When it comes to the hoped for progress of this team, Gatland certainly sounds as enthusiastic as before. He says he enjoys the job as much as ever, working with the players, the banter, the media interviews (not).

He doesn't come across as a man who thinks his days as Irish coach are numbered, even if the odds are against his contract being renewed come the end of the season. Essentially, that hinges on the results and performances of the Irish team. They haven't tended to be the strongest bargaining tools, and Gatland's five predecessors will vouch for that.

He says he doesn't read the papers, though clearly he's surprisingly thin-skinned at times. He'd clearly love to extend his tenure, hence his anger at the notion that he was scouting for alternative employment while in New Zealand last month. He is also irked by the perception that there are differences between himself and his new assistant Eddie O'Sullivan.

Gatland, bitten in the past by spelling out his own high expectation, has tempered his forecasts for this year.

England provide the first challenge and their recent form doesn't make them the easiest team to read.

They might have as few as half a dozen of the team which easily beat Ireland last season, and although Gatland can make a good fist of second-guessing Clive Woodward's starting line-up, any analysis has to be countered by a wariness that there could be a change in style.

There's also a wariness that while the English World Cup hangover could linger, they could come out fighting and take out their frustration on Ireland, kickstarting another one of their imposing European campaigns.

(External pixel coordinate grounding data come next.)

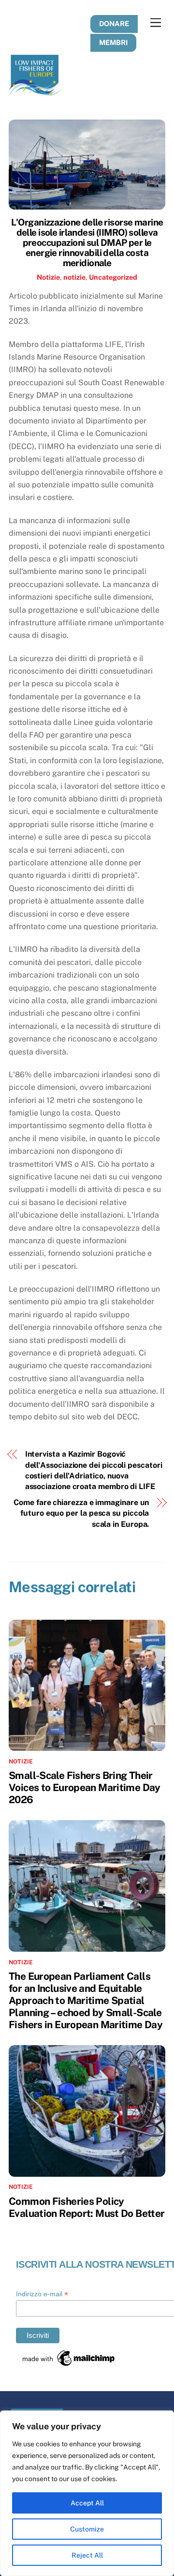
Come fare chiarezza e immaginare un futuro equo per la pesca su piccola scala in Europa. (81, 1513)
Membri (113, 42)
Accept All (87, 2503)
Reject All (87, 2555)
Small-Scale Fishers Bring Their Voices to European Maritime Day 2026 (84, 1787)
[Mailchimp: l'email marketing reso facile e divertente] (69, 2364)
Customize (87, 2529)
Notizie (48, 277)
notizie (74, 277)
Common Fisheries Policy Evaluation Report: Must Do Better (86, 2207)
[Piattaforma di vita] (35, 91)
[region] (87, 2493)
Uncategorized (113, 277)
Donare (114, 23)
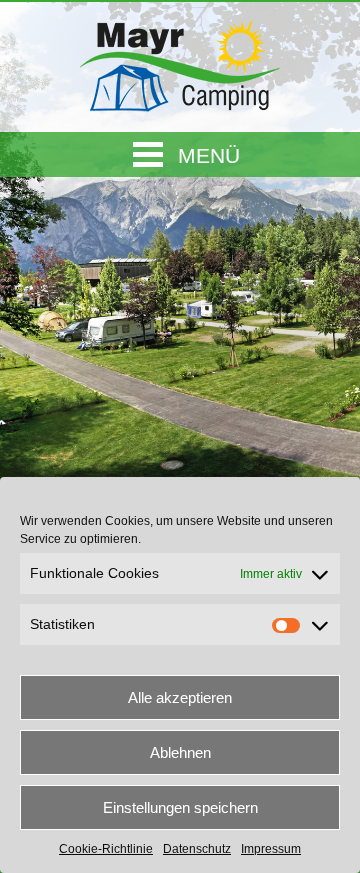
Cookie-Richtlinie (106, 849)
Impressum (271, 849)
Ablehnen (180, 752)
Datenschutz (197, 849)
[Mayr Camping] (180, 61)
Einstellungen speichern (180, 807)
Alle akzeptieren (180, 697)
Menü (209, 155)
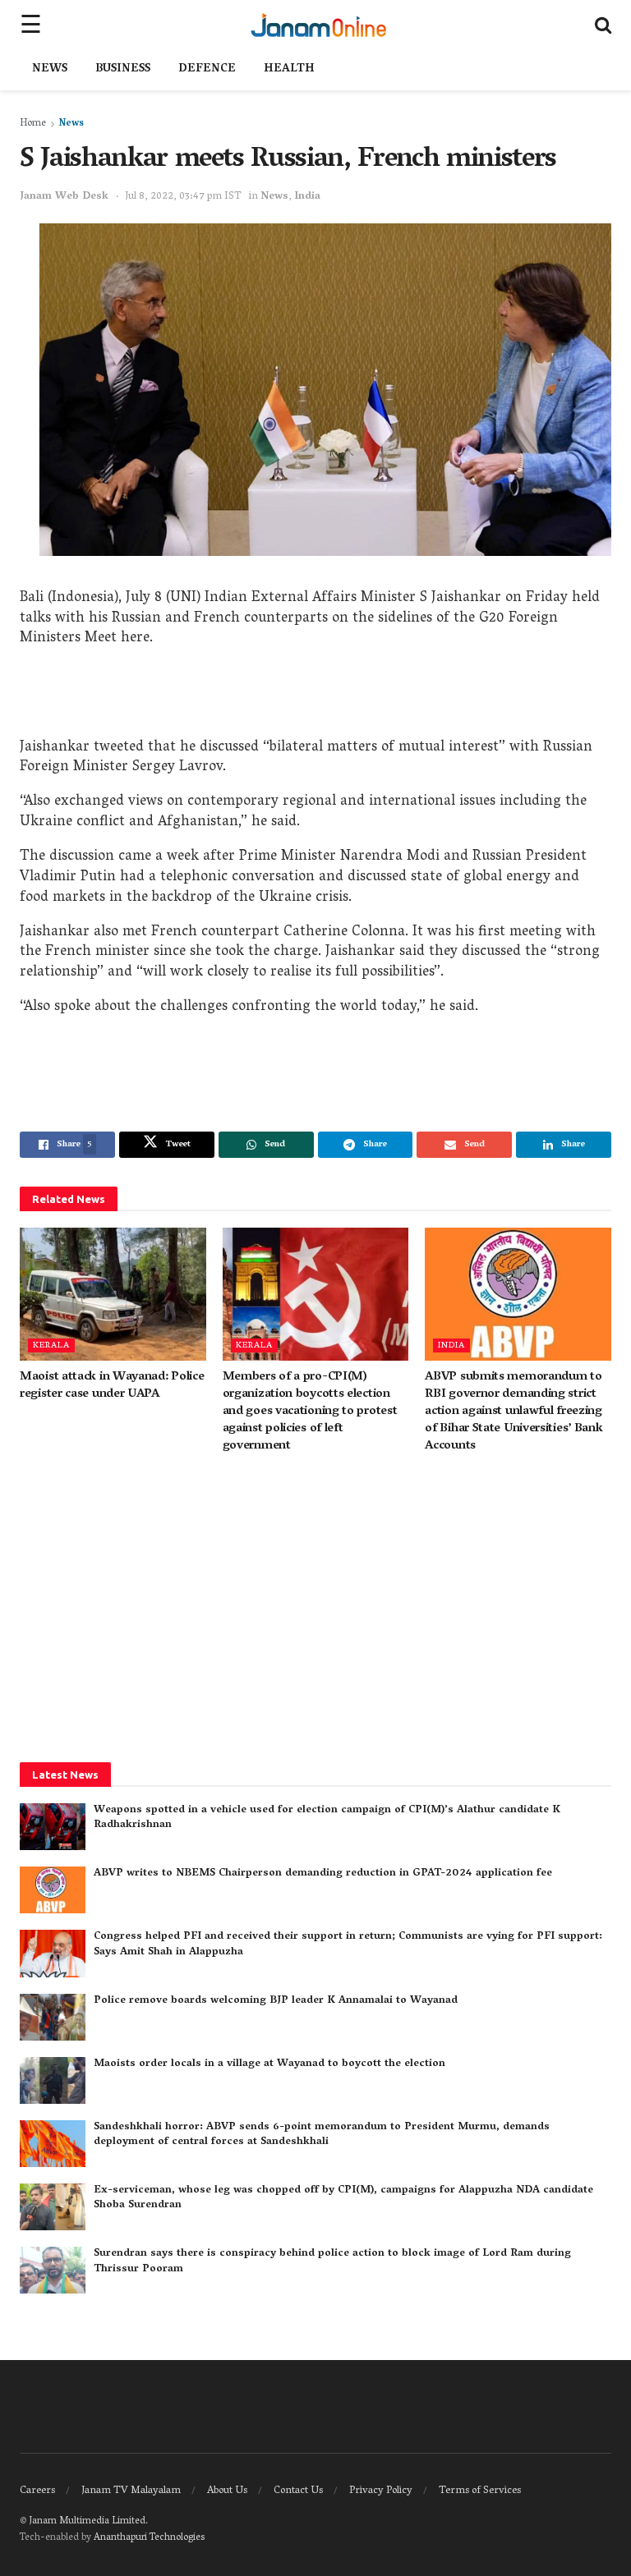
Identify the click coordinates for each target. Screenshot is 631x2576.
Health (289, 69)
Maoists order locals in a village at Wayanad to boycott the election (269, 2064)
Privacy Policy (380, 2491)
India (307, 196)
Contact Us (298, 2491)
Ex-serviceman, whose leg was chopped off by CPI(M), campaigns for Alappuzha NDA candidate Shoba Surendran (343, 2198)
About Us (227, 2491)
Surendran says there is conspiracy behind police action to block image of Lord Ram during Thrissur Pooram (332, 2261)
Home (33, 123)
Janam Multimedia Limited (87, 2521)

"At times they can be brilliant and in terms of putting teams away they can be as ruthless as anybody," says Gatland. "That makes them dangerous if they do get a couple of scores in quick succession. We've got to be really resilient.

"They are a dangerous team at the moment and to counter that we've to be very strong defensively and look to put them under pressure by defending well, and looking to get our game going. In the past, a criticism of us is that we haven't been as effective in getting our own game going quickly enough."

Indeed, for their coach's sake, this is no time for the Irish team to dilly-dally.